RStudio provides more than just R programming: its unique features include text editors, graphics windows, debuggers and file managers – these combined make up its integrated development environment that makes learning R possible – but can also be used independently for projects and research.
RStudio includes the Packages tab to make installing new R packages easy. Packages serve as add-ons that expand upon what your code can accomplish; most can be found hosted by CRAN and provide good documentation and testing; however, other non-CRAN packages may also be installed through command line scripting or manually.
Once R and RStudio are installed, Oracle Machine Learning for R is ready for work. Before beginning development and deployment of models, set your working directory using setwd() or directly via GUI clicking “3 Dots in More Tab and Set as Working Directory”. This will ensure you always refer back to files within your project making development and execution much simpler.
Creating a new project
R Studio makes creating new projects easier, by giving you the chance to organize all your work into an organized folder. That means storing data files, scripts and analytical results and figures all in one location – making it easy for others (or future you!) to retrace your analysis and keep track of everything involved with it.
It is generally advised to work on an R Project whenever working with RStudio, as this will ensure your workspace (where R stores its object and result data) starts off fresh each time you launch an RStudio session – thus avoiding potential catastrophe caused by saving and reloading workspace from an earlier session.
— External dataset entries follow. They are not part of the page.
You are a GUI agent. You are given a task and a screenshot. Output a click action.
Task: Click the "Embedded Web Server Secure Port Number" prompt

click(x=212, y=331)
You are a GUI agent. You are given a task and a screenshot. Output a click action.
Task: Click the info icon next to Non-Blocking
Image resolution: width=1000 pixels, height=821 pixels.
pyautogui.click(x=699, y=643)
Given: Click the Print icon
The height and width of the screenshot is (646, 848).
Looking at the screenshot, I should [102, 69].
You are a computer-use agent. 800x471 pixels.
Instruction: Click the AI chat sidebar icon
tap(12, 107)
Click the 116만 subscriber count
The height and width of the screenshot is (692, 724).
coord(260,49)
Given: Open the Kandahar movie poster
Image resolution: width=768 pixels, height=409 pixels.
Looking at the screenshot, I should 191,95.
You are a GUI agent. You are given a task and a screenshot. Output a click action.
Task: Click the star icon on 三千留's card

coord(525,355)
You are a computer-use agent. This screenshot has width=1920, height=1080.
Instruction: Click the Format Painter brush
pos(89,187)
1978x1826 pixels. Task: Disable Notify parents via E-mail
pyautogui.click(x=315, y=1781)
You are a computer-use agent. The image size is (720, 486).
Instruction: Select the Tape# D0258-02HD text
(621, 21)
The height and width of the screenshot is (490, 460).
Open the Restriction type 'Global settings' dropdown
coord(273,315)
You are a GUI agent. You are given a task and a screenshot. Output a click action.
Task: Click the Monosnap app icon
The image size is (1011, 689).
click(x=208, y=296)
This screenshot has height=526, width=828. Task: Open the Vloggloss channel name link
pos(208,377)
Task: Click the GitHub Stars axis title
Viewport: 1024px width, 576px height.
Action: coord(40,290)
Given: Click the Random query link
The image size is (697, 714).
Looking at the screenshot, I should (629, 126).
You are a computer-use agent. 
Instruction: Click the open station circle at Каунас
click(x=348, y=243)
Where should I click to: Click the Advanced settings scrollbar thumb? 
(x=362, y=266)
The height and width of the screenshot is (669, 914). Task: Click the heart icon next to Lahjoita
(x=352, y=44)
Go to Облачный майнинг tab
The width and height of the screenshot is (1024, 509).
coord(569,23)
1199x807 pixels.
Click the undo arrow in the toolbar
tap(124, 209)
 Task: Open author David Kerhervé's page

Once you select “New Project” in either place, you will be asked to give your project a name and select where the.Rproj file should be saved.
Your project’s naming will dictate where RStudio will look when opening sessions and will also display as the root path in the console. At any point in time you can change this by right-clicking its icon and choosing Edit Project Settings… from its drop-down menu.
Add a README file to your project, outlining its purpose and what you hope to achieve with it, to help others understand it, as well as track changes over time. There are various methods for creating README files; we will be using Git for this tutorial; however you could switch back and forth as needed between working in RStudio or Git when needed.
Creating a new script
Create a new script in RStudio by selecting “New R Script” from the File menu and clicking. Each open script will appear as tabs at the top of your window and any edits made will be marked by an icon resembling a blue floppy disk icon. To save, click on this floppy disk icon which will prompt you to choose where to save your work; RStudio will create an empty folder in that directory for you.
An R script provides results by following written commands instead of clicking through screens, making your analysis code clearer for others and helping them better comprehend your work. Reusing this script with any text editor makes reuse easy; sharing can even be accomplished by saving your file with an extension such as.R that any text editor can open.
When typing commands into the console pane in RStudio, they will be immediately executed by your computer. When entering new commands, RStudio displays a > prompt for you to type it. Once your command has been entered successfully, its results will appear immediately in the Console window with those highlighted in gray being highlighted and those not highlighted displaying as question marks instead.
Ctrl + 1 and Ctrl + 2 shortcuts allow for fast switching between script and console panes, with folder navigation using the Files pane at the bottom of your screen, as well as changing working directory with ease using RStudio’s drop-down menu in the top left corner. It is useful that RStudio remembers your previous folder selection each time you launch a session; however, for optimal use save frequently any datasets and scripts of importance in order to prevent data loss!